Last weekend I came across two estate sales and decided to have a look around. Estate sales are much better than garage sales: at garage sales people are usually just getting rid of junk, things that are not very useful but at estate sales everything is for sale as the owner has passed away.
But for me, there is a eerie feeling entering the home and going through the belongings of someone who has died. Estate sales happen relatively quickly after a death and so I find my mind thinking of this person, who they were, why they collected certain things I’m now considering buying, if they had a good life and if they suffered a lot towards the end. I’m going through the material accumulation of their lives and I can learn a lot about them if I pay attention.
Seeing all of their belongings being snapped up, bought and dispersed among strangers makes me realize how little value material things actually have. Here, a person had spent a lifetime collecting trinkets only to have them sold at less than half price, bought by other trinket collectors who will horde them until they pass away and the trinket is sold yet again.
Estate sales make me realize that life experiences are what should be sought after and collected. I think that the soul of a dead person would look at the estate sale and exclaim ‘Why did I spend so much time collecting those worthless things? What a waste!’ If one believes in a soul, or some sort of continuance after this life than I would think experiences, moments that help the soul grow, are the only things that would continue on into the next life. Yet, the society we live in today tells us that we are ‘consumers,’ we are to consume/devour as many things as possible.
I hate that word ‘consume,’ it makes me think that humans are little more than parasites greedily sucking away at a never ending excess put in front of them until they become fat, sickly and lethargic. There is no shut off switch, the more people consume, the more they want, there is never enough.
I’m amazed at how the majority of those attending an estate sale give little to no reflection on the person whose belongings they are greedily buying. It shows that most people in today’s society are ‘consumers’ indeed, born and living to consume as much as possible. All they see is the actual item, not what the item meant to the person who owned it just a little while ago. When entering an estate sale I’d love to see a short movie on the life of the person who owned all this stuff, it would give everything so much more meaning. But no, it is time to sell everything, move on, time stops for no one and the belongings of the bereaved and of all these consumers, will too, soon be sold in an estate sale.

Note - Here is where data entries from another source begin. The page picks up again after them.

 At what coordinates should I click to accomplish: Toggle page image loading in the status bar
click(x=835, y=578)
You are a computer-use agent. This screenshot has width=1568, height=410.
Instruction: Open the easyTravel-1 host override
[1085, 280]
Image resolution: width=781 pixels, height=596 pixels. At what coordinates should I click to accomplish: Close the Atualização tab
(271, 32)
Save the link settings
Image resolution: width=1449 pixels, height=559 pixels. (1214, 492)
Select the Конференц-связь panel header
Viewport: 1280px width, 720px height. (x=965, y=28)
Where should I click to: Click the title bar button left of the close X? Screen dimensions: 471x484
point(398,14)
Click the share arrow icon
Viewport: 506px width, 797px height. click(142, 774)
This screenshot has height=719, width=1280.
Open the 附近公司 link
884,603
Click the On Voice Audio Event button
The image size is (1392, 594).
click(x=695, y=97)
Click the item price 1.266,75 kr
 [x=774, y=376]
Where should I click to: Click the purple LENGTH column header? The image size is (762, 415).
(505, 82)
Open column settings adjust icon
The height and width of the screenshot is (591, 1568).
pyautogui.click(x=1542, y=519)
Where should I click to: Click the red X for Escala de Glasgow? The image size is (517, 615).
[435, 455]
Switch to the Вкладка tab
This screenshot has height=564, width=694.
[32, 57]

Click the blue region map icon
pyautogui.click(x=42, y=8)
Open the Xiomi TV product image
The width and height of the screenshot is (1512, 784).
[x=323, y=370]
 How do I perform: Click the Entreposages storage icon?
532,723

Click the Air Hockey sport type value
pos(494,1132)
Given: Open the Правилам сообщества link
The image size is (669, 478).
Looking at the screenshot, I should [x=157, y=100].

So why do I even enter these sales? Well, also like most people there are some incredible bargains and I like to buy certain things that have character, a history. I love old furniture that was made by hand and with care unlike the churned out factory items of today. I like looking for treasures, such as the Spanish doubloon that was picked out by a little girl at an estate sale on Pedro point. The appraisers had missed it and were obliged to sell it for the $10 advertised for the coins. That thing was worth $10,000! At that same estate sale I got a beautiful little desk that now resides in our guest room. At the estate sale last week I didn’t find a treasure but I did find a little treasure box for my son like the one I have kept my entire life.
My main objective is to find a large treasure box for my sons like the large steam trunk I have now worth around $300. I do not remember how it came into my possession but one day it was there, I asked my parents if I could have it and they said yes. In this steam trunk I put all the items I felt were worth saving throughout my life. Now, I have an incredible treasure chest of my own life! I still have the individual grade school classmate pictures, I still have the yearbooks, the programs for varsity sports, I still even have my very first blanket and stuffed animals. All because I had a treasure box and put things into that box.
So now, I’m actively seeking out estate sales as it is my mission to find two trunks, that is to say two treasure chests for my own boys as well as one more for me. My old steam trunk is packed to the gills and since I’m turning 40 in just over a month a second treasure chest is needed for the second part of my life. The contents of these boxes I expect my descendants to keep forever and never, ever sell at an estate sale. These are the most precious items of my life and in them contain little parts of my very being. If this were a Harry Potter movie those items would be my horcruxes.